#### THE EXERCISE
Pick out every line below that contains the word "Where", and copy each of those lines in full.

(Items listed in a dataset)
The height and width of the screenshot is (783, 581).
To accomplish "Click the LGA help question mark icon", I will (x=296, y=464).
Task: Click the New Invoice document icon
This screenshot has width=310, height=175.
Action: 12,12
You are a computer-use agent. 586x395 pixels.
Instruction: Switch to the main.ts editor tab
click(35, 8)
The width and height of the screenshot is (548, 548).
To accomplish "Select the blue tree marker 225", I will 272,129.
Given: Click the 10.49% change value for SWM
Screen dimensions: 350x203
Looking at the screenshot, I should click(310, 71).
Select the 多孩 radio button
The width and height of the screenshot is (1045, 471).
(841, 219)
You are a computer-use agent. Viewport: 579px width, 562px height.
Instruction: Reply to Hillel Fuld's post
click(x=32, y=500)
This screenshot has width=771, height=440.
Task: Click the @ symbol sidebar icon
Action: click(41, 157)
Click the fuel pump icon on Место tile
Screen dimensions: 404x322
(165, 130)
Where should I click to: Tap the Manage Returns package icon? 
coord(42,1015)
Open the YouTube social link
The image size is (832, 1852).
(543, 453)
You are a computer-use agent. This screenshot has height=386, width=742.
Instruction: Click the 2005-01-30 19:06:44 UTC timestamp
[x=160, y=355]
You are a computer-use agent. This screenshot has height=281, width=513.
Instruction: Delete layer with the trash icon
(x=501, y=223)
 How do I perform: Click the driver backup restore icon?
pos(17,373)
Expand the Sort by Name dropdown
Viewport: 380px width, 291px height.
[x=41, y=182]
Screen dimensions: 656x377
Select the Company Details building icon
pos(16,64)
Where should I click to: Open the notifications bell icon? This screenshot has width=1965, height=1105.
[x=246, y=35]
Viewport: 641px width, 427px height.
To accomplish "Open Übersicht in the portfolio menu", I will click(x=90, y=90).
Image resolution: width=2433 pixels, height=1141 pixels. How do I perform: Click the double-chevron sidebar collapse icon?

#### WRITTEN RESPONSE
Where should I click to: Tap the Manage Returns package icon? 
Where should I click to: Open the notifications bell icon? This screenshot has width=1965, height=1105.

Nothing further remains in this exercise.